3. Neutraldichtefilter
Ein ND-Filter wird auf das Objektiv geschraubt, um die einfallende Lichtmenge zu vermindern, ähnlich wie bei einer Sonnenbrille. Er besteht aus gleichmäßig neutral grau eingefärbten Glas- oder Kunststoffscheiben mit optischer Güte, die es meist in verschiedenen Abdunkelungsstärken zu kaufen gibt. Die Standardtypen der Graufilter besitzen den Verlängerungsfaktor 2, 4 oder 8.
Der Name kommt daher, dass der Filter neutral ist. Das bedeutet, der Filter nimmt keinen Einfluss auf die Farb- und Farbintensität Wiedergabe. Der auch verwendete Name „Graufilter“ bedeutet nicht etwa, dass Grautöne gefiltert werden, sondern dass der Filter in verschiedenen Abstufungen grau eingefärbt ist um so das Licht mehr oder weniger stark zu vermindern.

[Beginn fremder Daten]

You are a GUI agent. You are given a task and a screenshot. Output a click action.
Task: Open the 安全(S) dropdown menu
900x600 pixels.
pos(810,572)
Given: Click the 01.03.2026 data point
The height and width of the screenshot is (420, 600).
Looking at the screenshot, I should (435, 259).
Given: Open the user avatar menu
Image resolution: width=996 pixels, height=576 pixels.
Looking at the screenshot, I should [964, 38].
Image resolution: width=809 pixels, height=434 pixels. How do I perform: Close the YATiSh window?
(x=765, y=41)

Durch das Abdunkeln ist es möglich z.B. tagsüber eine lange Belichtungszeit zu nutzen, ohne ein überbelichtetes Bild zu erhalten. Durch eine Langzeitbelichtung kann man gewollt verschiedene stilistische Bildeffekte erzeugen z.B. bei Wasser ein Fließeffekt oder an belebten Orten durch eine lange Belichtung die Menschen „verschwinden“ lassen. Dieses Verschwinden lassen funktioniert aufgrund der langen Belichtungszeit, bei welcher vorbeifahrende Personen oder Fahrzeuge, die Reizschwelle des Films oder Bildsensors unterschreiten und die Personen/Fahrzeuge nicht im Bild sichtbar sind(siehe Bild, Menschen im Hintergrund verschwinden).

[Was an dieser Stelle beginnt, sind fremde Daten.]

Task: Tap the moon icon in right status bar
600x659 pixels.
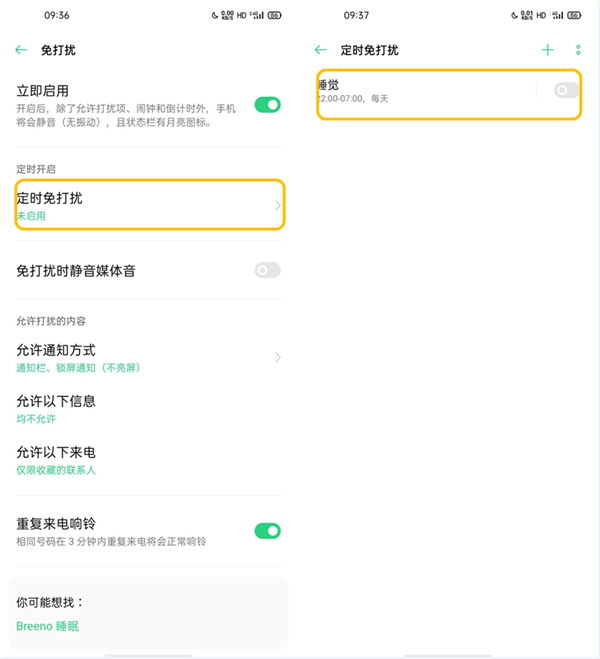Action: point(516,16)
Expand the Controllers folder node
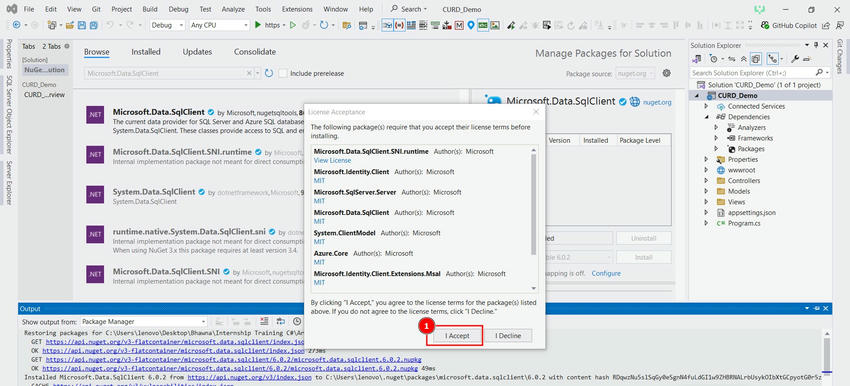 (706, 181)
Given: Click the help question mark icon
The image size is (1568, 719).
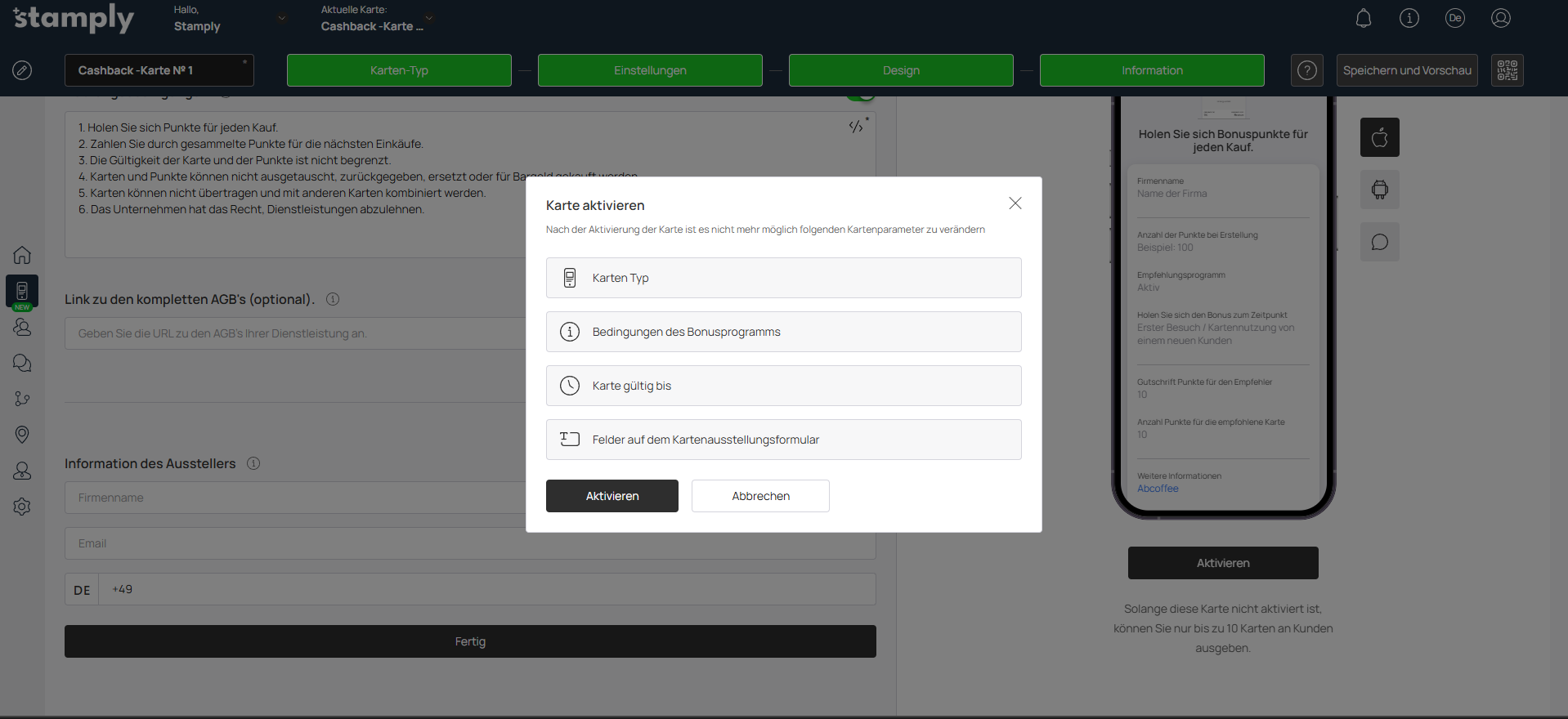Looking at the screenshot, I should pos(1306,70).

Neben herkömmlichen Neutraledichtefiltern mit fester Stärke existieren auch variable Filter. Hierbei handelt es sich um zwei hintereinander angeordnete Polarisationsfilter, die gegeneinander verdreht werden, dadurch verändert sich die Lichtdurchlässigkeit. Bei Nutzung eines variablen Exemplars hat man jedoch auch einige Nachteile wie z.B. immer eine geringe Restpolarisation, Autofokus Probleme und sichtbare Schärfe Verluste.